Is it possible for us to observe or notice climate change happening, the effects of climate change? Anybody want to take that? 


Keila: Well, I will start with that. And, um, I think it's important that we're all on the same page. So I'm going to read the definition that we put in the glossary of No World Too Big.


Climate change. Long term change in average weather patterns driven by human release of greenhouse gases. These gases have caused Earth to heat more than 2 degrees Fahrenheit, 1. 1 degrees Celsius since 1900. And I think it's important that we define what climate change is so we can talk about it.


Jeanette: One thing that probably all of us have observed is, uh, strange weather patterns wherever we live. More and stronger storms. Um, I live in coastal Rhode Island, and so sometimes, uh, during full moons, there are tideswhere the high tide comes up the street, not in my street, but in streets and neighborhoods near me. Um, it's so the tide is coming places that it didn't used to be, but we're also observing strange things like we've had drought and wildfires here in Rhode Island this spring, which is very unusual here.
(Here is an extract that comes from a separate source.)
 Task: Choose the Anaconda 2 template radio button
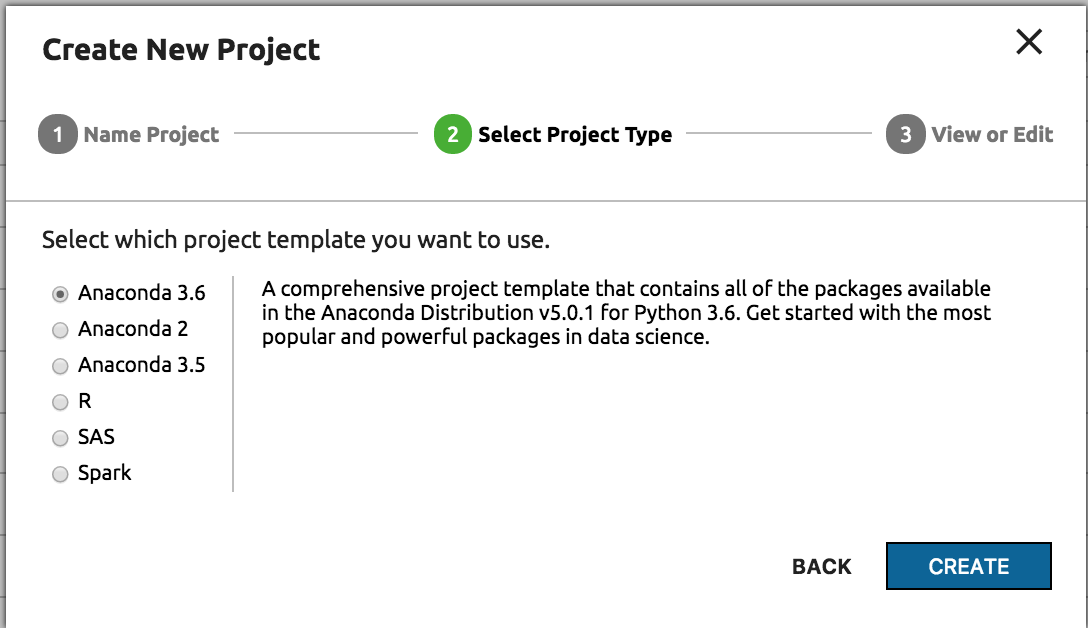click(60, 330)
Lindsay: This is Lindsay. I'm just going to jump in. I live in an area where there are some people who aren't convinced that climate change is happening. And it's hard to tell on a day to day basis sometimes that we're in the middle of a long term change. But one example where I live in Kansas. I mentioned that I grew up on a farm.
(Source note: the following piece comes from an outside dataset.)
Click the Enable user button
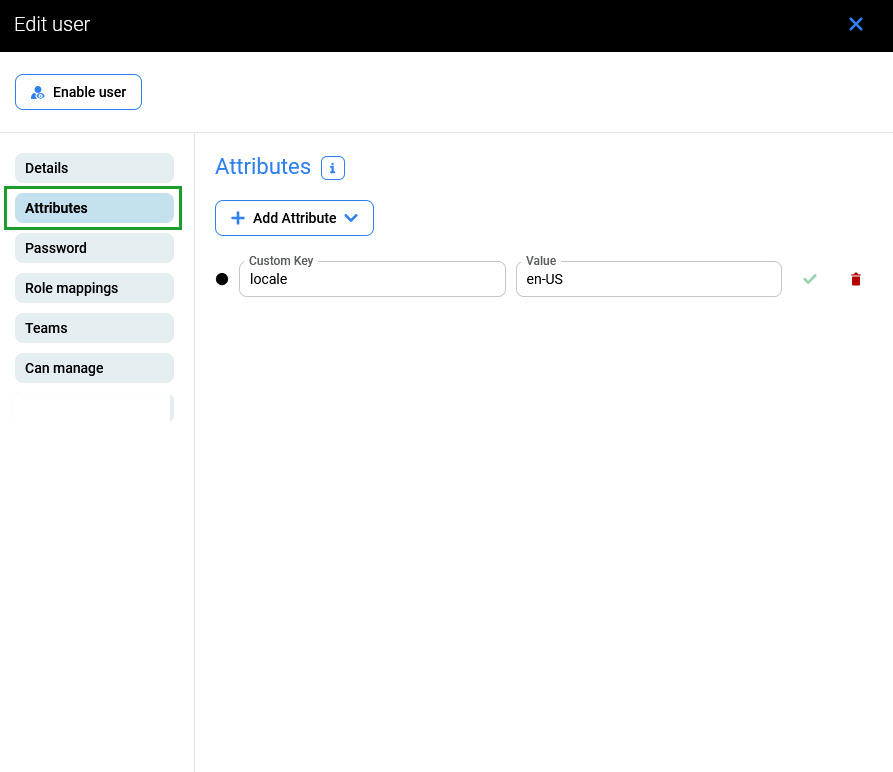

We grow a lot of wheat in Kansas and I just heard on NPR today that our wheat crop was devastated by drought so badly this last winter that it's going to be the worst crop we've had in a half century. My family grows wheat and they had to tear up several fields because most of it died. And that was just because we didn't get enough snow over the winter, not enough rain in the fall.


And that is a local issue that extrapolates to everyone because that affects our food supply. 


Matthew: Oh, go ahead, Keila. Go ahead.


Keila: I just wanted to chime in that one of the, the effects that Others are seen, um, in, uh, on climate change. It's happening all around the world. And that's why we included, uh, youth who have shared their personal stories.


And, um, like, for example, um, Marinel Obaldo, who is from the Philippines. Um, when a super typhoon destroyed her village, they had to move. And I totally understand that because it happened to my family in New Orleans with Hurricane Katrina. So the effects are, are personal and, um, they're happening all around the world.


Matthew: I even think about, I was reflecting the other day, I'm 42 and I'm old enough, but I also think people younger than me are old enough to recognize the weather has changed since we were younger. And I don't know that generations before us could say that. Maybe I'm wrong, but I just feel like, wow, we used to talk about, I grew up in central Pennsylvania.


We used to talk about all the snow we used to get. And we've just been having milder and milder and milder winters. And for the past two or three years in a row in Maryland, we haven't had a single snow day. And that's just like, that's just weird. We would normally you're, you're planning, you build in four or five every year.


So to start noticing that, that that's not happening is, is, is odd. Um, it's something that maybe the kids growing up are, are defining. our current weather patterns in a way that's very different than, than those of us that are a generation or so older than they are. And I think that, that to me has been a, well, we, we are all witnessing climate change in really different ways.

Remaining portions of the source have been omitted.